旋风分离器壁面磨损数值模拟研究

CFD Study on Wall Erosion in Cyclone Separator

壁面磨损是制约旋风分离器发展的突出问题,基于计算流体力学方法研究入口速度和颗粒粒径对分离器壁面磨损及分离效率的影响。研究发现,环形空间壁面沿圆周方向的磨损速率分布规律不随入口速度变化而改变,180°至260°方位角区间磨损较严重;分离空间筒体壁面的磨损速率沿圆周方向呈现较均匀分布,锥体壁面的磨损速率随高度的减小而增大。不同单一粒径下环形空间壁面沿圆周方向磨损速率先增加后减小,且粒径较大时磨损峰值对应的方位角更小;分离空间壁面磨损速率在锥体下部达到磨损峰值,且在粒径大于30μm时会明显增加。当颗粒粒径处于8~30μm之间时,增大入口速度是提高分离器效率的有效方法;当颗粒粒径大于50μm时分离效率接近100%。

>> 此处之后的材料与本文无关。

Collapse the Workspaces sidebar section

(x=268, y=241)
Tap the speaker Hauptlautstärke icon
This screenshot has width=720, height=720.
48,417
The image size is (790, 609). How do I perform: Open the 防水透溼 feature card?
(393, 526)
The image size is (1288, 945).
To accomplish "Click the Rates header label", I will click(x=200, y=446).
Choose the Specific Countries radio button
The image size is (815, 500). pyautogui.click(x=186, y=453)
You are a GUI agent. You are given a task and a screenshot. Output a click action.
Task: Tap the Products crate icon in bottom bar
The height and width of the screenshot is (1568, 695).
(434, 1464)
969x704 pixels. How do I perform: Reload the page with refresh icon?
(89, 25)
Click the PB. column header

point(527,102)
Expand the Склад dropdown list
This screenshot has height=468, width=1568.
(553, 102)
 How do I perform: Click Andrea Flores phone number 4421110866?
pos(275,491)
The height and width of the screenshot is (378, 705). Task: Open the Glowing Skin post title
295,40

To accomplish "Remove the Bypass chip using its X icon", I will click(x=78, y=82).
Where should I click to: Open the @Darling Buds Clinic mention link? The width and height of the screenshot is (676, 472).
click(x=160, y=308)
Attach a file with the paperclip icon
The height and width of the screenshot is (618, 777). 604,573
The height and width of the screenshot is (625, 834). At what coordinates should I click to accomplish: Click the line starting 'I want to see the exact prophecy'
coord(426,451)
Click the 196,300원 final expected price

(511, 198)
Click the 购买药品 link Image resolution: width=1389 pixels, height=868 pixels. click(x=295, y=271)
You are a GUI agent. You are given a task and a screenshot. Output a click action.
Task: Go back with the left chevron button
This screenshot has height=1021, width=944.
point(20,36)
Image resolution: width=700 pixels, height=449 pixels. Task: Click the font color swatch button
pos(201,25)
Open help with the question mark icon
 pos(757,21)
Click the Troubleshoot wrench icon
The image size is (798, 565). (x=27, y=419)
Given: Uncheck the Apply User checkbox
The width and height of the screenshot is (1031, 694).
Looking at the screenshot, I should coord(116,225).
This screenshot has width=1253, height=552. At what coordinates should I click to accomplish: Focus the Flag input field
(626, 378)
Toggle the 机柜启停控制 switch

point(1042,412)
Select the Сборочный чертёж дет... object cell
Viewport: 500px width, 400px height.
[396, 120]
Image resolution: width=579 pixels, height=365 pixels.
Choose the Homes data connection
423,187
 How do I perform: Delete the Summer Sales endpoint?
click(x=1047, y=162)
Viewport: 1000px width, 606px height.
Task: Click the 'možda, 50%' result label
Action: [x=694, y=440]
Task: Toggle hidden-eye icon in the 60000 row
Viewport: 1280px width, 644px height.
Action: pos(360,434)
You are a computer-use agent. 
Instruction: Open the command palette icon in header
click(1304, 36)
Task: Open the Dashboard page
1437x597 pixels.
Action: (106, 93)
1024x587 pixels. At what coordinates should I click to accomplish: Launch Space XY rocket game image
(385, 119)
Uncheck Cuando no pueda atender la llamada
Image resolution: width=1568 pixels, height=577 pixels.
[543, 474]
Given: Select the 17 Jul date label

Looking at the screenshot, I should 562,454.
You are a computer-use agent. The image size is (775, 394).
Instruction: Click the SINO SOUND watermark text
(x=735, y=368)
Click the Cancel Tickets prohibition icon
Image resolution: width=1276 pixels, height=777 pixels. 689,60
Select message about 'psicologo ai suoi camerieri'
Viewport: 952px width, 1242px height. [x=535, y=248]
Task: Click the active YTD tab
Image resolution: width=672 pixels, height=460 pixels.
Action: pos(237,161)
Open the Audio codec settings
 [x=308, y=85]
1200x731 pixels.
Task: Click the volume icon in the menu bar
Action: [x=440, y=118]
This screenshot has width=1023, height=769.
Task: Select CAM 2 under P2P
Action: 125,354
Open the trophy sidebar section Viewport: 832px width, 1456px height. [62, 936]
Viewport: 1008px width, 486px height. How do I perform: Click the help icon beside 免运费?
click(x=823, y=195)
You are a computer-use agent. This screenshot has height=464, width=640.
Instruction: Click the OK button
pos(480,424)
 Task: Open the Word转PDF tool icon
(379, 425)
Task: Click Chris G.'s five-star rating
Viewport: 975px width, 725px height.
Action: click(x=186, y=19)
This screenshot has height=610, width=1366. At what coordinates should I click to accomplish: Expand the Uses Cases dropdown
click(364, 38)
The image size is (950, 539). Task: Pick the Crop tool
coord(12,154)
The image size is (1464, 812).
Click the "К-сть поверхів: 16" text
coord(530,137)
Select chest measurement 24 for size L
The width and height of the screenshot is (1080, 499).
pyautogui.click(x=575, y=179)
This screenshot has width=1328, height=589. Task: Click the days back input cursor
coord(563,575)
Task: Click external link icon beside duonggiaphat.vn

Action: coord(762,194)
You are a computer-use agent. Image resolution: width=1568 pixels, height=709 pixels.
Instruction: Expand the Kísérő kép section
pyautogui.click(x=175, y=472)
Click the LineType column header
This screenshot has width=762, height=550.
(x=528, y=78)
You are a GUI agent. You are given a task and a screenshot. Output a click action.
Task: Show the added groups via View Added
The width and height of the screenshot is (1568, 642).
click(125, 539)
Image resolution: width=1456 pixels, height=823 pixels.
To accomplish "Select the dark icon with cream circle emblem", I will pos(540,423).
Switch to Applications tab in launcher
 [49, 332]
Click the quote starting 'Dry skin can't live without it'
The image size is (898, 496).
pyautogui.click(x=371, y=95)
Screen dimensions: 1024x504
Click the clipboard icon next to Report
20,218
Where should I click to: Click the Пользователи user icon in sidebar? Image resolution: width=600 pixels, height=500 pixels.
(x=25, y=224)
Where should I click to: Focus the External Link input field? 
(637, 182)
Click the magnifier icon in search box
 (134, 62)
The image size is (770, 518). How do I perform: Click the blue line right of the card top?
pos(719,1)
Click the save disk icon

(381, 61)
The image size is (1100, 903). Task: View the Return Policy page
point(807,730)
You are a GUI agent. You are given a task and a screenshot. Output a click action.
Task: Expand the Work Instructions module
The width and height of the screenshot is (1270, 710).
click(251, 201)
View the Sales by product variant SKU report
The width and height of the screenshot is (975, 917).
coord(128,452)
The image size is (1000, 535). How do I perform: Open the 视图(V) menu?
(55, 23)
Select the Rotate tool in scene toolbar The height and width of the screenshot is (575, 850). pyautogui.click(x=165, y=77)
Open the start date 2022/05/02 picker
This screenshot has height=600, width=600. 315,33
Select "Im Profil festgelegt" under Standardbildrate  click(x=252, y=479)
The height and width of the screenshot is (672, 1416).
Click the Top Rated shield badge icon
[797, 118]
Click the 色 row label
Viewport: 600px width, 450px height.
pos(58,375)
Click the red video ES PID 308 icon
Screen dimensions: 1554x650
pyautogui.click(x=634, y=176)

Wall erosion is a prominent problem that restricts the development of cyclone separator. Based on computational fluid dynamics, this paper investigated the influence of inlet velocity and particle size on wall erosion and separation efficiency of cyclone separator. It was found that distribution law of erosion rate in annular space did not change with different inlet velocity along circumferential direction, and the erosion was more serious in the azimuth range from 180 to 260. The erosion rate of cylinder wall in separation space was evenly distributed along the circumferential direction, and the erosion rate of cone wall increased with the decrease of height. The erosion rate of annular space wall along the circumferential direction increased at first and then decreased with different particle size,and the azimuth angle corresponding to the erosion peak was smaller when the particle size was larger;The erosion rate reached the maximum at the lowest part of cone, and increased obviously when the particle size was larger than 30μm.When the particle size was between 8μm and 30μm, increasing inlet velocity was an effective method to improve the efficiency of separator. When the particle size was larger than 50μm, the separation efficiency was nearly 100%.